What is needed – Please return the listing exactly as written, but without its pictures.

[[ Input material open ]]

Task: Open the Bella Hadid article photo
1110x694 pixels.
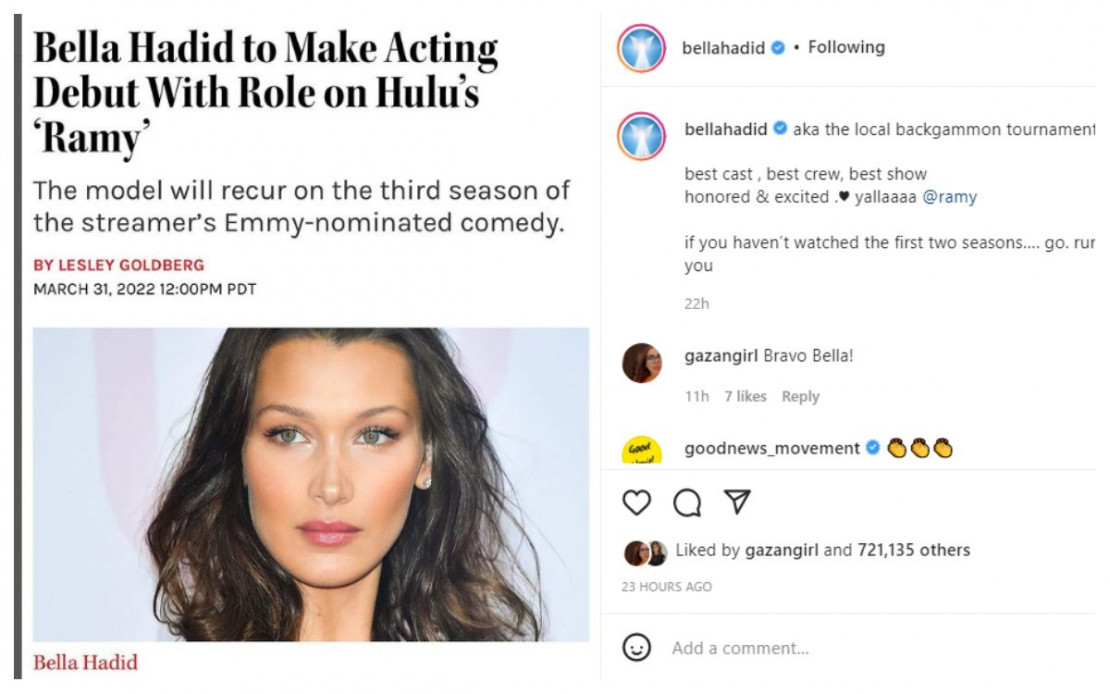Action: [x=311, y=484]
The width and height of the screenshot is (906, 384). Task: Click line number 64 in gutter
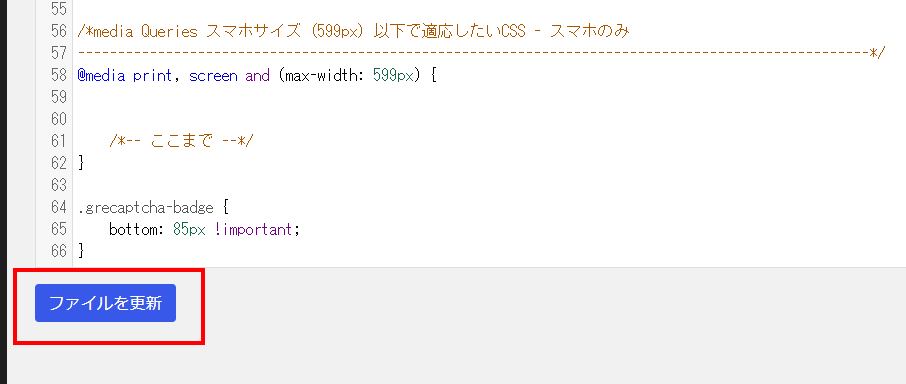click(58, 207)
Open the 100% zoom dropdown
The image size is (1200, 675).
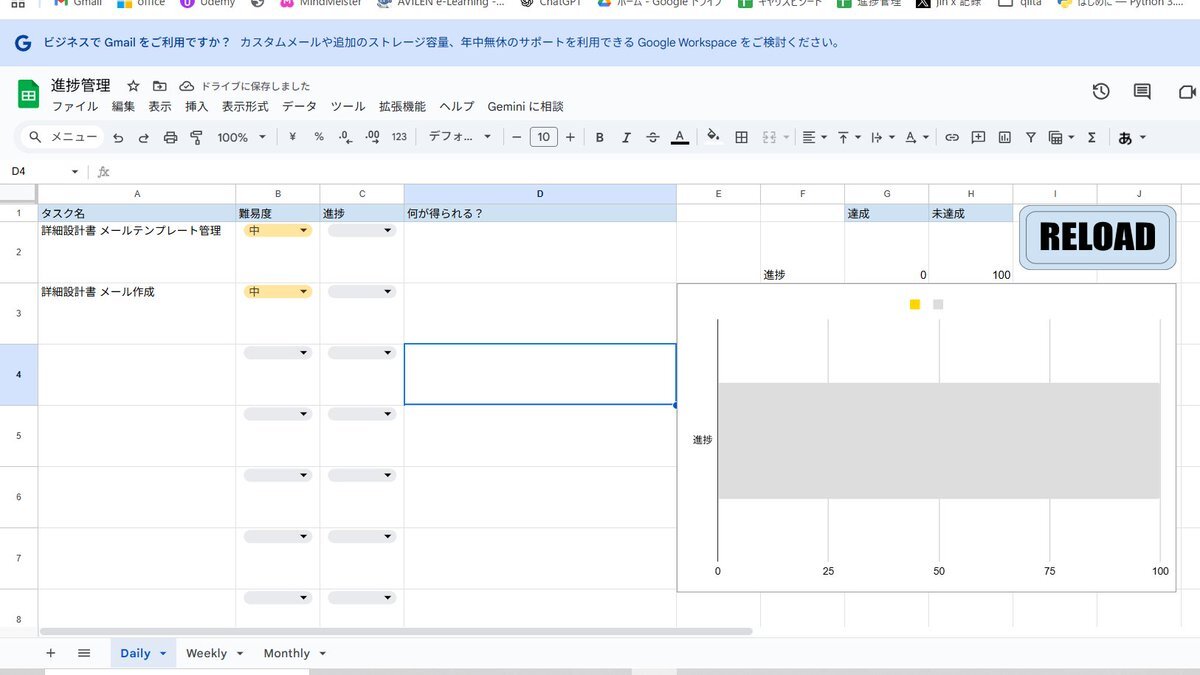click(x=242, y=138)
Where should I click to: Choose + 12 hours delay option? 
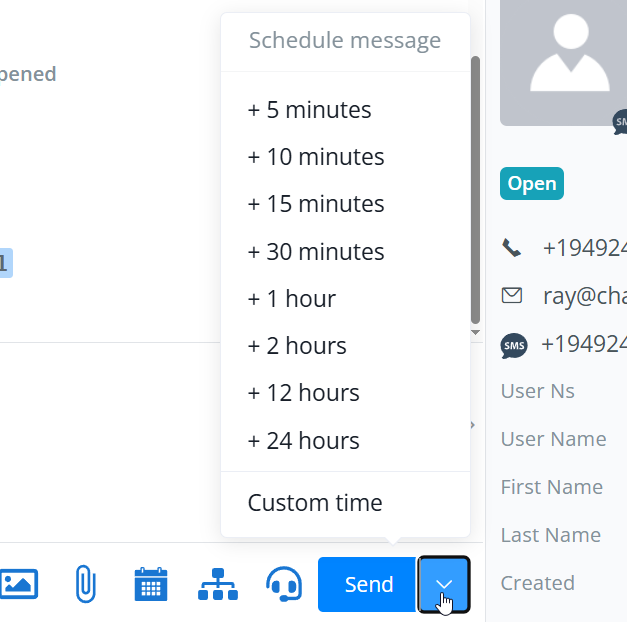pos(304,393)
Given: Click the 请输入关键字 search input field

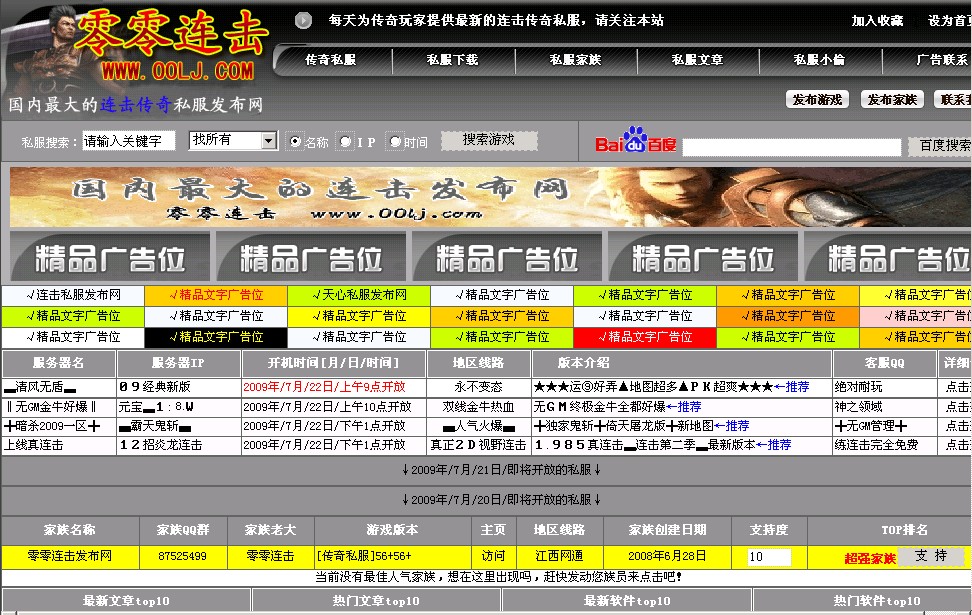Looking at the screenshot, I should [x=130, y=141].
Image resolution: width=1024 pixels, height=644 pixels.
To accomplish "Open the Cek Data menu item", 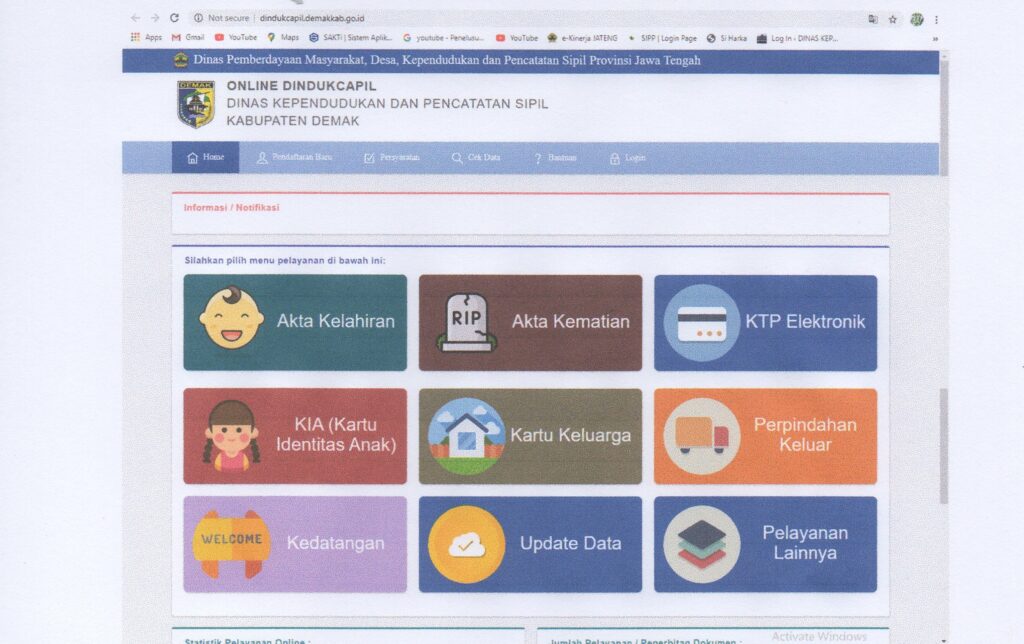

[[ Input material closed ]]

Reply –
Task: Open the Bella Hadid article photo
1110x694 pixels.
Action: [x=311, y=484]
The width and height of the screenshot is (906, 384). Task: Click line number 64 in gutter
click(58, 207)
Open the 100% zoom dropdown
The image size is (1200, 675).
click(x=242, y=138)
Where should I click to: Choose + 12 hours delay option? 
pos(304,393)
Given: Click the 请输入关键字 search input field

Looking at the screenshot, I should [x=130, y=141].
Image resolution: width=1024 pixels, height=644 pixels.
To accomplish "Open the Cek Data menu item", 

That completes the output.